● STATED TASK
Reproduce the items from the line containing "Image resolution: width=1389" up to and including the line containing "center [1293, 120].", without changing anything.

● DATASET ENTRIES
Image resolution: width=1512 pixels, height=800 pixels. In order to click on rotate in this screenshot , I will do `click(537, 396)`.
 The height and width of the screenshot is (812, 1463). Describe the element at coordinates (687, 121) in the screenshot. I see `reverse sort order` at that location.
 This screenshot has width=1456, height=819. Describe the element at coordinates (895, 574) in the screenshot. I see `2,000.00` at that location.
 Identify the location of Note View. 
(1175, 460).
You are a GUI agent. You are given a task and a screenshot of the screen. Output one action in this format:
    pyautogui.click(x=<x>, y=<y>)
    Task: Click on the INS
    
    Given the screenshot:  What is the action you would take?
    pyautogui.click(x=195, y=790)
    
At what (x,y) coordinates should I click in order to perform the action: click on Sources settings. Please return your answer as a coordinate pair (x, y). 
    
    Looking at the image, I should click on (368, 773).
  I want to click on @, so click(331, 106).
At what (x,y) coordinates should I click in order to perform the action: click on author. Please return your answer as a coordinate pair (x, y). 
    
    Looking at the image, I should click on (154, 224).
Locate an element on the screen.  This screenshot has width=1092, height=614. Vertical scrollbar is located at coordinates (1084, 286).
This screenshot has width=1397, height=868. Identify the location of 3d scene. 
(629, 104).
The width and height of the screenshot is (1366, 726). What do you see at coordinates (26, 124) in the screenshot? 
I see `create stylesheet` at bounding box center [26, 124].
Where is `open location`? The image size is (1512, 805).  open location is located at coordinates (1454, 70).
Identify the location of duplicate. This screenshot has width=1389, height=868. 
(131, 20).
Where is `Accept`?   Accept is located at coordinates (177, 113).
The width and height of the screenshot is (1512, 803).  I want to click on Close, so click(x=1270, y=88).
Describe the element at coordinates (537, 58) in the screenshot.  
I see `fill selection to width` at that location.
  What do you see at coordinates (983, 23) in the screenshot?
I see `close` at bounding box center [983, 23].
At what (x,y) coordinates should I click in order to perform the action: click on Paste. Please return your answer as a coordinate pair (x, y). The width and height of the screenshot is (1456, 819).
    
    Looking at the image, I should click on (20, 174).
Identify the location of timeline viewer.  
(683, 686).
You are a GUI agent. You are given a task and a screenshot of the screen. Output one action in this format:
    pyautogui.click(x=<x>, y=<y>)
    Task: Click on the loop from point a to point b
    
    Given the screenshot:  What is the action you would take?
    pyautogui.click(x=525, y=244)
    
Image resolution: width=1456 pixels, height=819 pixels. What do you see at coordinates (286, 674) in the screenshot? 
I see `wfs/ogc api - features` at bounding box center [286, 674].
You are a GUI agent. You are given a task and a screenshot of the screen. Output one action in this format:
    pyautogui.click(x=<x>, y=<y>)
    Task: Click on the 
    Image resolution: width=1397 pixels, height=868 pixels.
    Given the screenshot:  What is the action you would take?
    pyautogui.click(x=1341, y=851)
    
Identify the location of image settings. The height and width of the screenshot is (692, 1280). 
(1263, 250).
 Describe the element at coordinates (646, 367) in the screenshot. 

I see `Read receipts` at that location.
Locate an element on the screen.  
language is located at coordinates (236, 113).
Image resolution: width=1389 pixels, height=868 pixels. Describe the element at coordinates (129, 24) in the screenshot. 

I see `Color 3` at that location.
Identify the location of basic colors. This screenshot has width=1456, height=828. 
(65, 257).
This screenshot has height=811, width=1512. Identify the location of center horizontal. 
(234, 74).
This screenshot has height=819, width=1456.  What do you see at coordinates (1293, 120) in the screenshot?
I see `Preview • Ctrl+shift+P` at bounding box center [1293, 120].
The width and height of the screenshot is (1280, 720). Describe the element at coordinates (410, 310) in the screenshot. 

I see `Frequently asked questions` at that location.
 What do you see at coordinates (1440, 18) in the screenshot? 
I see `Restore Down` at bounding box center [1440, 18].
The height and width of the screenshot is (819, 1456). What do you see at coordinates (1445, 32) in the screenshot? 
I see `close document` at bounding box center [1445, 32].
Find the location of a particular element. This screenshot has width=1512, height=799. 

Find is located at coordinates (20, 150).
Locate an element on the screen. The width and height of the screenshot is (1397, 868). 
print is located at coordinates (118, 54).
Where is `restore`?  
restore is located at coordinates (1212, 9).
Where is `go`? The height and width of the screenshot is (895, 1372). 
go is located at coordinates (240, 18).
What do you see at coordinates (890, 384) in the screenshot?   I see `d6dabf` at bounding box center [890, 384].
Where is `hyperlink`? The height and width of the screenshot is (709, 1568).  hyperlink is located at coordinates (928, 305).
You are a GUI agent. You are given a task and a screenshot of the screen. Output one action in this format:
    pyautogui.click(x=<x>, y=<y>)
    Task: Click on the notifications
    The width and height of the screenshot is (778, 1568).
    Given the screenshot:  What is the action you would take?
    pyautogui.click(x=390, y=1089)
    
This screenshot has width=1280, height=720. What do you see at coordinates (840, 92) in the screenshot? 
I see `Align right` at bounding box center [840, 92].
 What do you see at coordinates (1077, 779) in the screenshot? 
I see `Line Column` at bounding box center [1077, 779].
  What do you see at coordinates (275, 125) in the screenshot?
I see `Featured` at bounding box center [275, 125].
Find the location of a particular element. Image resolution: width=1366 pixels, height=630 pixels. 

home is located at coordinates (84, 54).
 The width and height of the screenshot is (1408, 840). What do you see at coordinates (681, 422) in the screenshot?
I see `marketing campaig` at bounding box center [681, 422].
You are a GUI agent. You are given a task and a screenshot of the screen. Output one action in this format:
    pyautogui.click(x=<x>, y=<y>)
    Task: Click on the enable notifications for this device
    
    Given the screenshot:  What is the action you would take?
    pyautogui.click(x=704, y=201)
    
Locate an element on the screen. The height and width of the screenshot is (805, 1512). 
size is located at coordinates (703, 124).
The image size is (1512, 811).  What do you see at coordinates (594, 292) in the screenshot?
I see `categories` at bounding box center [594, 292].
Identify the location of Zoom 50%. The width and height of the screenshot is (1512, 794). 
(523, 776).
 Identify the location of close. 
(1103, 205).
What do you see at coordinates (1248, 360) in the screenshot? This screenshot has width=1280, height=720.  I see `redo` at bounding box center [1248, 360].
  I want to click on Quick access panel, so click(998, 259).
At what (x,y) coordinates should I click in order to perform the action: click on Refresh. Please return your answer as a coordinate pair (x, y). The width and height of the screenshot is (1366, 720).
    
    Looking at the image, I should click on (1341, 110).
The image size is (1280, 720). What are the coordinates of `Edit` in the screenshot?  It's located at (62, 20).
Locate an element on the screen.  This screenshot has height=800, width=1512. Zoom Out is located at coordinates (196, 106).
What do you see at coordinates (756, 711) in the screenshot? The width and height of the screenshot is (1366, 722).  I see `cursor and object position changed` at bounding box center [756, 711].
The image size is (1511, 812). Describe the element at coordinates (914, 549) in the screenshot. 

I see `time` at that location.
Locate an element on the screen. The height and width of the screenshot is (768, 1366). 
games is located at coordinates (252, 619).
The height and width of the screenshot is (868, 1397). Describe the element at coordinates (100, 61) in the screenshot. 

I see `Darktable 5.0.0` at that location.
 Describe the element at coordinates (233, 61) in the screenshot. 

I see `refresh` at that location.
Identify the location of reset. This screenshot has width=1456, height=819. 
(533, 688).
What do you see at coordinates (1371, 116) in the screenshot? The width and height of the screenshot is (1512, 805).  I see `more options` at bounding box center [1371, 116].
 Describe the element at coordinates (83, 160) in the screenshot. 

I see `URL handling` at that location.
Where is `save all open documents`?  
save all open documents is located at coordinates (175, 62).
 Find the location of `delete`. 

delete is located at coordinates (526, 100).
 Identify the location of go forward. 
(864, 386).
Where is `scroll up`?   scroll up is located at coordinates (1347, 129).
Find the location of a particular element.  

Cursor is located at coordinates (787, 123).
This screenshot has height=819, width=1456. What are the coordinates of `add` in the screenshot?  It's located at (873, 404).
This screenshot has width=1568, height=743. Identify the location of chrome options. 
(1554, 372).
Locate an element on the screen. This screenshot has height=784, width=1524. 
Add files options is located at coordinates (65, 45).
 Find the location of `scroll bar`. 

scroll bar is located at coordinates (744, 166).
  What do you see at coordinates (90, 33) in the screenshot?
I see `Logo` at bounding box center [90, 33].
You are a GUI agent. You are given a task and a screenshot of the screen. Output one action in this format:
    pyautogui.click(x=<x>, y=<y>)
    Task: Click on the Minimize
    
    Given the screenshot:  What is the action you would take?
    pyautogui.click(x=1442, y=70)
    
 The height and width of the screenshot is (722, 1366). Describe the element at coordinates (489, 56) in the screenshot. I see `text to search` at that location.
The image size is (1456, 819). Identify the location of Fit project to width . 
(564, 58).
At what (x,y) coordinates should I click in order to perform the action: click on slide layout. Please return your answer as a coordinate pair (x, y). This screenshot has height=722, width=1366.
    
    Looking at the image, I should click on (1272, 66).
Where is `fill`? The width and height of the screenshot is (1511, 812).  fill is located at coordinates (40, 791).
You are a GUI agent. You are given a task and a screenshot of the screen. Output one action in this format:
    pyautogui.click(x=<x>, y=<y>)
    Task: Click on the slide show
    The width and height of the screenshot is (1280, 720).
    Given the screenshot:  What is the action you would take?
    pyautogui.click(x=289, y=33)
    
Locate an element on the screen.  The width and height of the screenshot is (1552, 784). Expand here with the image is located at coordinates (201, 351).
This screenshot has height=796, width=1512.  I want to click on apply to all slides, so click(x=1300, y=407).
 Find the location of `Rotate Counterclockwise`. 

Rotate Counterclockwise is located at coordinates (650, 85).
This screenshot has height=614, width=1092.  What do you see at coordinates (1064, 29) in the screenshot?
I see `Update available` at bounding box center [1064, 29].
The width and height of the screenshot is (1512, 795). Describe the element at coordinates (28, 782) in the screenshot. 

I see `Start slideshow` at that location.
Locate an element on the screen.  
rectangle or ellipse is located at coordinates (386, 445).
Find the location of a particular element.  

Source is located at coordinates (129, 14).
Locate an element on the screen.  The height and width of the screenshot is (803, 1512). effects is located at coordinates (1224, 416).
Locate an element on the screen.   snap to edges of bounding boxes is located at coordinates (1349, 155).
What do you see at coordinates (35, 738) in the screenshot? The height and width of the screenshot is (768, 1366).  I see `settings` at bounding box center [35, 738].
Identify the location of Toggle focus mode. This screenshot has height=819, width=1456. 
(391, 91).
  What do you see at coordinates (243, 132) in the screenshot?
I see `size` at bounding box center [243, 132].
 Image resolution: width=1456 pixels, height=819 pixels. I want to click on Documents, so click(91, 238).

● FULL SOLUTION
Image resolution: width=1389 pixels, height=868 pixels. Describe the element at coordinates (129, 24) in the screenshot. 

I see `Color 3` at that location.
Identify the location of basic colors. This screenshot has width=1456, height=828. 
(65, 257).
This screenshot has height=811, width=1512. Identify the location of center horizontal. 
(234, 74).
This screenshot has height=819, width=1456.  What do you see at coordinates (1293, 120) in the screenshot?
I see `Preview • Ctrl+shift+P` at bounding box center [1293, 120].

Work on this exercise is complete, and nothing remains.